LESSA ? É fácil. Basta acender a velha chama. O BNDES foi um banco de desenvolvimento por mais de 40 anos e viveu essa experiência de banco de negócios só por oito anos. O segredo é deixar de ser um banco passivo para ser ativo. Como? Suponha que, em conseqüência do Fome Zero, queiramos incrementar a cadeia produtiva do setor de couros. Nesse setor vai ser moleza, já tem 800 empresas organizadas. Então vamos buscar o apoio da Embrapa para melhorar a qualidade do rebanho, depois apoiar os frigoríficos, os curtumes, as tintas, até chegar aos consórcios exportadores. Falta convencer a Gisele Bündchen a só se vestir, dos pés à cabeça, com couro brasileiro.
DINHEIRO ? Como quase todos os diretores do BNDES, o sr. também se sente um filho espiritual da professora Maria da Conceição Tavares?
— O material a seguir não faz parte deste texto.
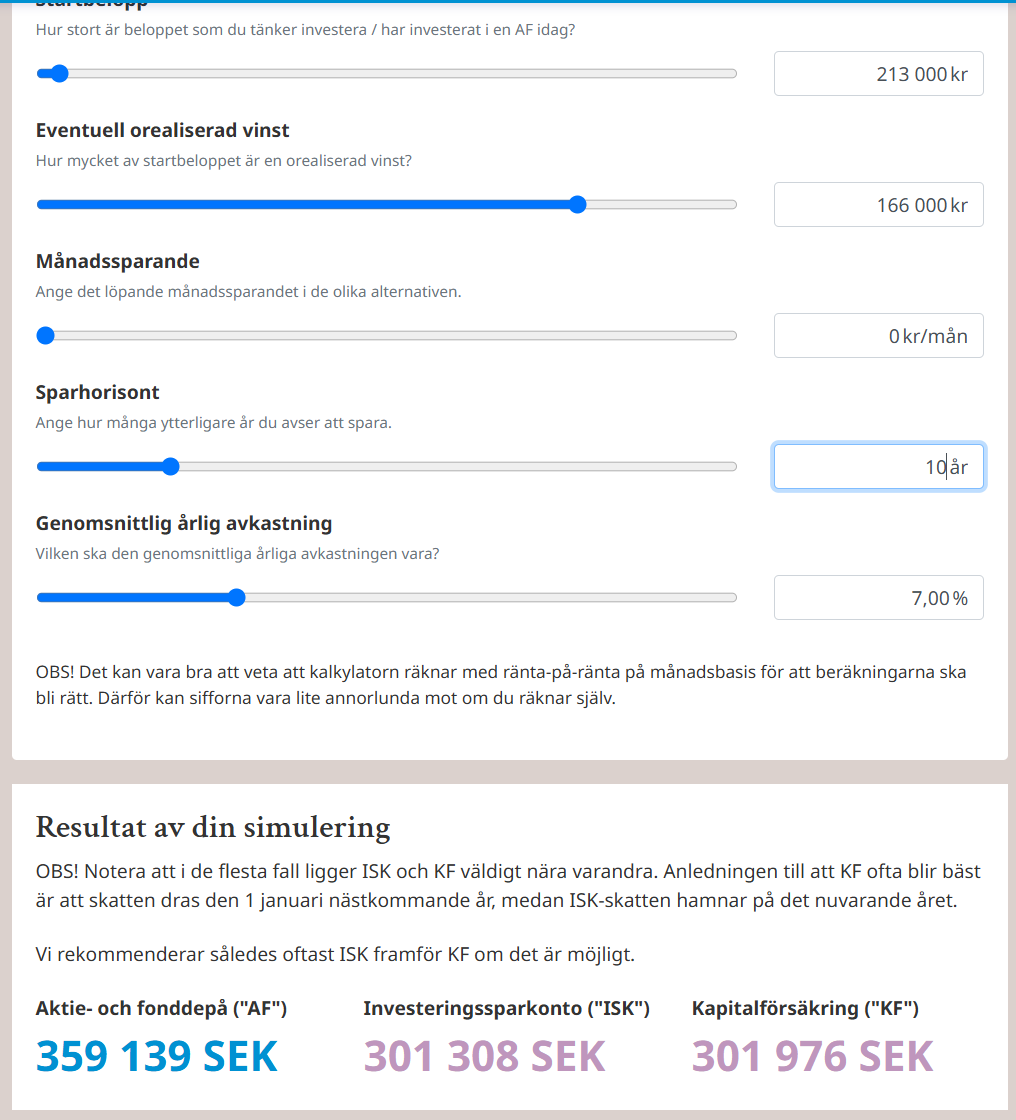Viewport: 1016px width, 1120px height.
Task: Click the 'Sparhorisont' heading label
Action: pyautogui.click(x=98, y=393)
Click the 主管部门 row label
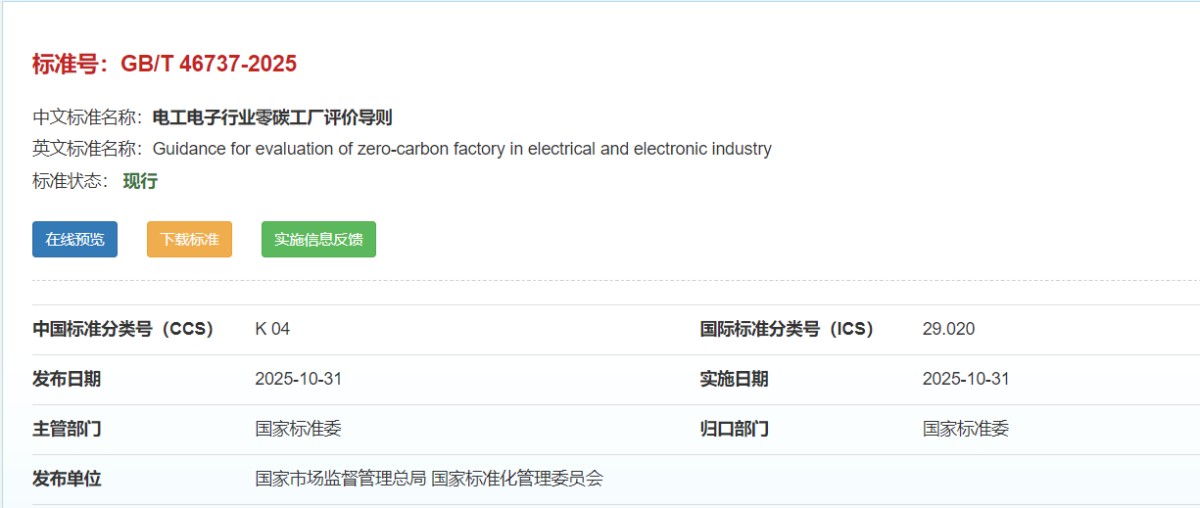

LESSA ? Filho da Conceição, eu? Não, estou mais para irmão gêmeo. Somos gêmeos bivitelinos, pois pensamos em campos diferentes. Mas crescemos juntos na carreira e dividi uma sala com ela metade da minha vida. A Conceição é gênio com letras maiúsculas, foi professora de quase todas as gerações de economistas brasileiros em atividade, incluindo muita gente que está aí no governo. Modéstia à parte, também ensinei a muitos deles. Fui professor do Celso Amorim, ministro das Relações Exteriores, do José Graziano, ministro da Segurança Alimentar, de um outro ministro que não me lembro agora ? nossa, são tantos! Além de vários secretários-executivos de ministérios. É só procurar que encontra.
DINHEIRO ? Qual escola de pensamento econômico será dominante no banco?
LESSA ? A tradicional escola da economia política, que a Conceição tão bem representa. Vamos usar a História, a Geografia e a Estatística para interpretar as leis que seguem a produção e a repartição da riqueza e da renda. Em outras palavras, a Economia a serviço da justiça social.